Politik

Sorgen-Hubschrauber der Bundeswehr 400 NH90 müssen nachgerüstet werden

Ein NH90 bei einer Bundeswehrübung auf dem Truppenübungsplatz in Bergen (Niedersachsen).

Ein NH90 bei einer Bundeswehrübung auf dem Truppenübungsplatz in Bergen (Niedersachsen).

(Foto: dpa)

Mit zehn Jahren Verspätung bekommt die Bundeswehr ihren neuen Transporthubschrauber NH90. Allerdings gibt es immer noch technische Probleme. Sogar eine größere Reparatur-Aktion wird notwendig.

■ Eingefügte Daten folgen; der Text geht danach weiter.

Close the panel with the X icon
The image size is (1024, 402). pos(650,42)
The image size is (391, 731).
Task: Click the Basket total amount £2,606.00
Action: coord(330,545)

Rund 400 Militär-Hubschrauber vom Typ NH90 müssen wegen eines technischen Fehlers an der Feuerlöschanlage nachgerüstet werden. "Wir wollen alle Risiken eliminieren", sagte der Vizepräsident des Herstellers Airbus Helicopter, Wolfgang Schoder. Der Flugbetrieb werde nach derzeitiger Planung nicht eingeschränkt, und die Kosten würden vom Hersteller getragen. "Das ist klar die Verantwortung der Industrie."

Im Juni 2014 hatte der technische Fehler zur Notlandung eines Bundeswehr-Hubschraubers im usbekischen Termes geführt. Zunächst war man beim Hersteller von einem Einzelfall ausgegangen. Der NH90 wird von dem Unternehmen NHIndustries hergestellt, an dem Airbus Helicopters maßgeblich beteiligt ist.

Der Mehrzweck-Hubschrauber wurde bisher in 13 Länder geliefert. Er zählt zu den Sorgen-Projekten im Rüstungssektor der Bundeswehr. Das erste von bisher 39 Exemplaren wurde im November 2013 fast zehn Jahre später als ursprünglich geplant ausgeliefert. Technische Probleme gibt es aber immer noch. Der Notlandung in Termes ging ein Kurzschluss nach dem Drücken des Feuerlösch-Knopfes voraus. Dadurch wurde das gesamte Bediensystem an der Decke des Cockpits beeinträchtigt.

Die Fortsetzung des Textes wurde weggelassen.